What is surprising quantitatively is that training on both data sets results in only a small decrease or even an increase in the precision on the seen data set. This result was unexpected given that the models are now having to learn more, although it may be a product of the increased robustness afforded by training on such diverse data sets. However, while the precision of our NER model is higher when trained on both corpora, it seems to come at the cost of worse recall.

Conclusions and Future Work

This paper presents a single NER system that performs competitively with the state-of-the-art across two different data sets that cover organic and inorganic chemical entities. We believe that this presents a substantial improvement for chemical NER systems, especially when used as a part of a real world IE pipeline, where documents may well involve chemical entities from many domains and having high performance across all of them is vital. The high score achieved by our NER system across two very different parts of chemistry also has positive implications for generalizability.

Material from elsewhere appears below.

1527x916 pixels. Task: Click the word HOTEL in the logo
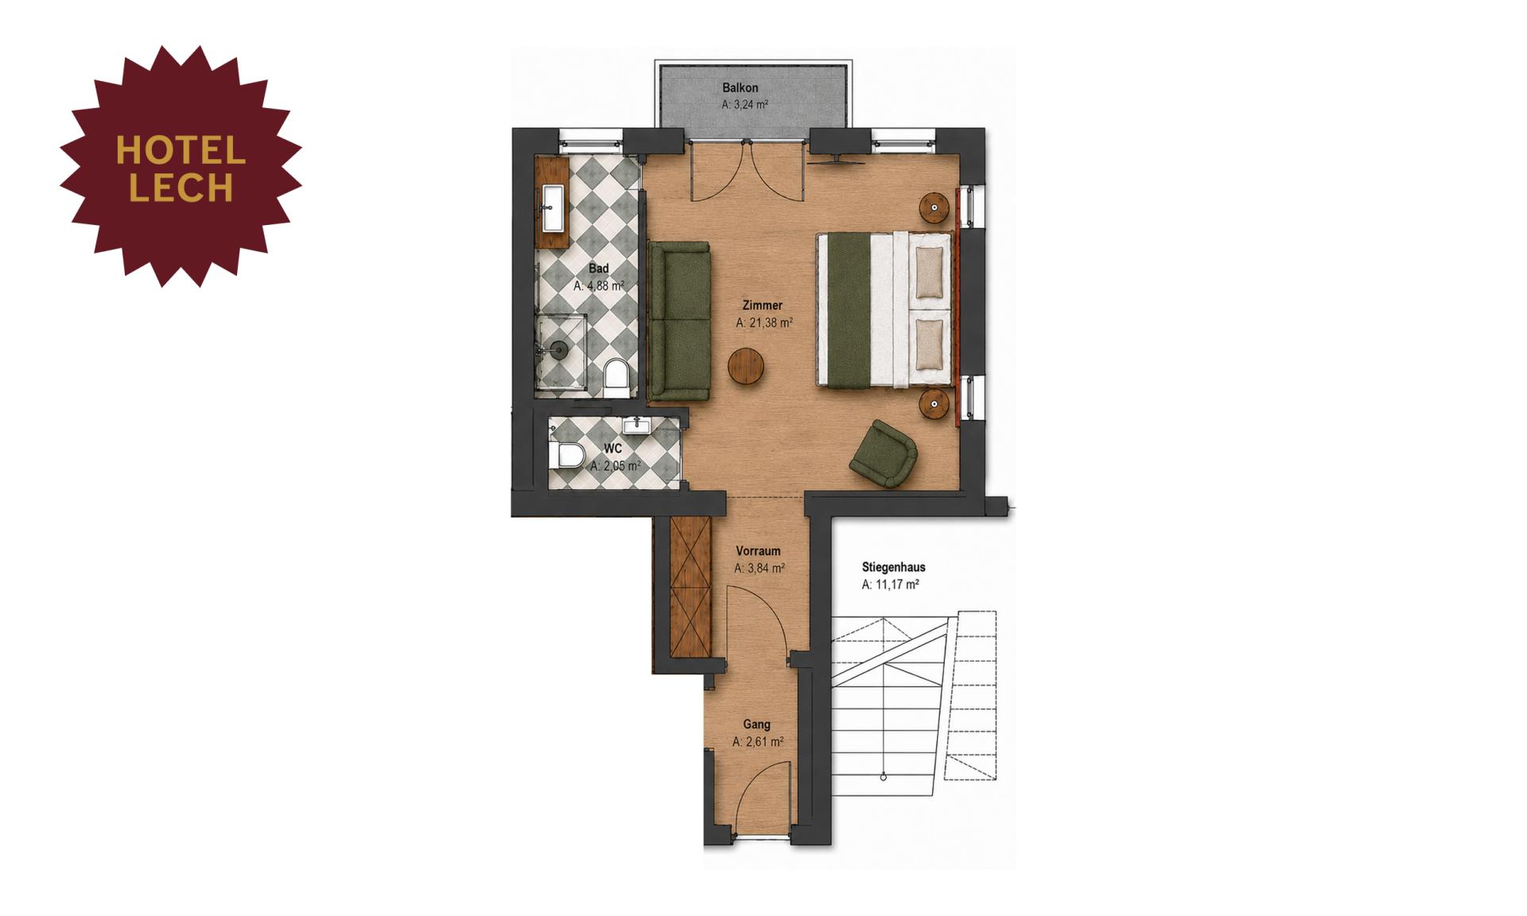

For future work, we believe that this approach could be extended to include more biomedical chemical entities, using data sets such as the CDR data set.[22] This would also result in a much larger data set which could potentially even result in better performance for the existing data sets as well. Furthermore, a data augmentation approach may result in even higher performance, as demonstrated in prior research.[11] Finally, some research into the unexpectedly high performance of SciBert vectors as contextual embeddings when combined with character embeddings may be warranted.

Data and Software Availability

All of the scripts used to process the data that were employed to train the NER system are available online, as are the AllenNLP training configurations that were used to train the NER system.[23] The final NER system is available independently as an AllenNLP model from our web site[24] or as part of ChemDataExtractor 2.1, which is also available online.[25] This includes the final tokenizer and model used (SciBert vocabulary with a fine-tuned SciBert model), but the other tokenizers and models mentioned in this paper are also available.[23]